Re: [PATCH 2/2] zonefs: Add documentation

Hannes Reinecke <hare@xxxxxxx> · Mon, 16 Dec 2019 09:38:40 +0100

On 12/12/19 7:38 PM, Damien Le Moal wrote:
Add the new file Documentation/filesystems/zonefs.txt to document zonefs
principles and user-space tool usage.

Signed-off-by: Damien Le Moal <damien.lemoal@xxxxxxx>
---
  Documentation/filesystems/zonefs.txt | 150 +++++++++++++++++++++++++++
  MAINTAINERS                          |   1 +
  2 files changed, 151 insertions(+)
  create mode 100644 Documentation/filesystems/zonefs.txt

diff --git a/Documentation/filesystems/zonefs.txt b/Documentation/filesystems/zonefs.txt
new file mode 100644
index 000000000000..e5d798f4087d
--- /dev/null
+++ b/Documentation/filesystems/zonefs.txt
@@ -0,0 +1,150 @@
+ZoneFS - Zone filesystem for Zoned block devices
+
+Overview
+========
+
+zonefs is a very simple file system exposing each zone of a zoned block device
+as a file. Unlike a regular file system with zoned block device support (e.g.
+f2fs), zonefs does not hide the sequential write constraint of zoned block
+devices to the user. Files representing sequential write zones of the device
+must be written sequentially starting from the end of the file (append only
+writes).
+
+As such, zonefs is in essence closer to a raw block device access interface
+than to a full featured POSIX file system. The goal of zonefs is to simplify
+the implementation of zoned block devices support in applications by replacing
+raw block device file accesses with a richer file API, avoiding relying on
+direct block device file ioctls which may be more obscure to developers. One
+example of this approach is the implementation of LSM (log-structured merge)
+tree structures (such as used in RocksDB and LevelDB) on zoned block devices by
+allowing SSTables to be stored in a zone file similarly to a regular file system
+rather than as a range of sectors of the entire disk. The introduction of the
+higher level construct "one file is one zone" can help reducing the amount of
+changes needed in the application as well as introducing support for different
+application programming languages.
+
+zonefs on-disk metadata is reduced to a super block which persistently stores a
+magic number and optional features flags and values.

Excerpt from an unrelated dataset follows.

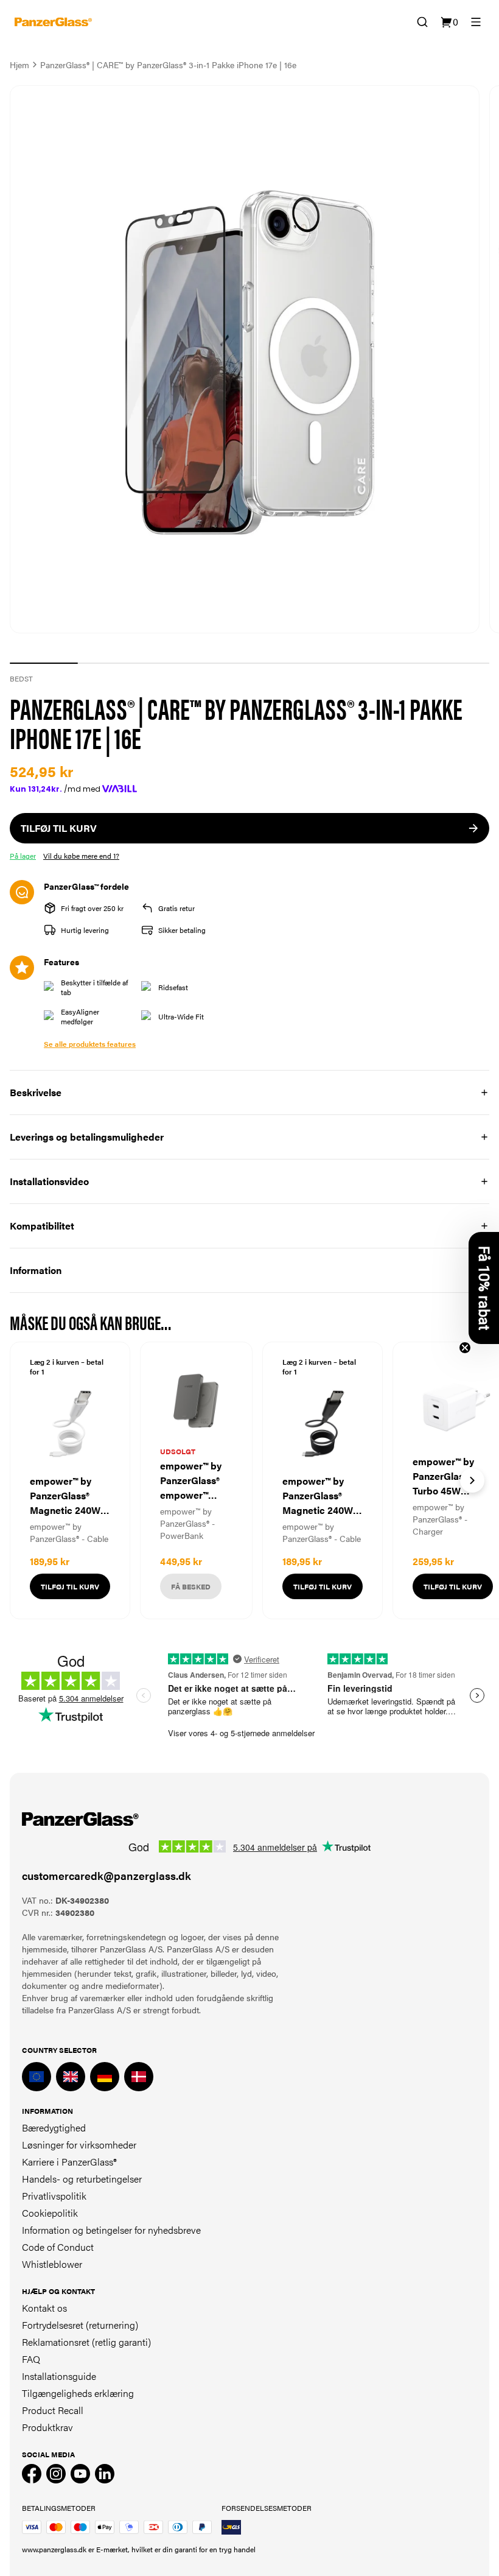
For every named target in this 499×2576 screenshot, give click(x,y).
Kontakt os (44, 2308)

On mount, zonefs uses
+blkdev_report_zones() to obtain the device zone configuration and populates
+the mount point with a static file tree solely based on this information.
+E.g. file sizes come from the device zone type and write pointer offset managed
+by the device itself.
+
+The zone files created on mount have the following characteristics.
+1) Files representing zones of the same type are grouped together
+   under the same sub-directory:
+  * For conventional zones, the sub-directory "cnv" is used.
+  * For sequential write zones, the sub-directory "seq" is used.
+  These two directories are the only directories that exist in zonefs. Users
+  cannot create other directories and cannot rename nor delete the "cnv" and
+  "seq" sub-directories.
+2) The name of zone files is the number of the file within the zone type
+   sub-directory, in order of increasing zone start sector.
+3) The size of conventional zone files is fixed to the device zone size.
+   Conventional zone files cannot be truncated.
+4) The size of sequential zone files represent the file's zone write pointer
+   position relative to the zone start sector. Truncating these files is
+   allowed only down to 0, in wich case, the zone is reset to rewind the file
+   zone write pointer position to the start of the zone, or up to the zone size,
+   in which case the file's zone is transitioned to the FULL state (finish zone
+   operation).
+5) All read and write operations to files are not allowed beyond the file zone
+   size. Any access exceeding the zone size is failed with the -EFBIG error.
+6) Creating, deleting, renaming or modifying any attribute of files and
+   sub-directories is not allowed.
+
+Several optional features of zonefs can be enabled at format time.
+* Conventional zone aggregation: ranges of contiguous conventional zones can be
+  agregated into a single larger file instead of the default one file per zone.
+* File ownership: The owner UID and GID of zone files is by default 0 (root)
+  but can be changed to any valid UID/GID.
+* File access permissions: the default 640 access permissions can be changed.
+

Please mention the 'direct writes only to sequential zones' restriction.

Cheers,

Hannes
--
Dr. Hannes Reinecke            Teamlead Storage & Networking
hare@xxxxxxx                               +49 911 74053 688
SUSE Software Solutions GmbH, Maxfeldstr. 5, 90409 Nürnberg
HRB 36809 (AG Nürnberg), Geschäftsführer: Felix Imendörffer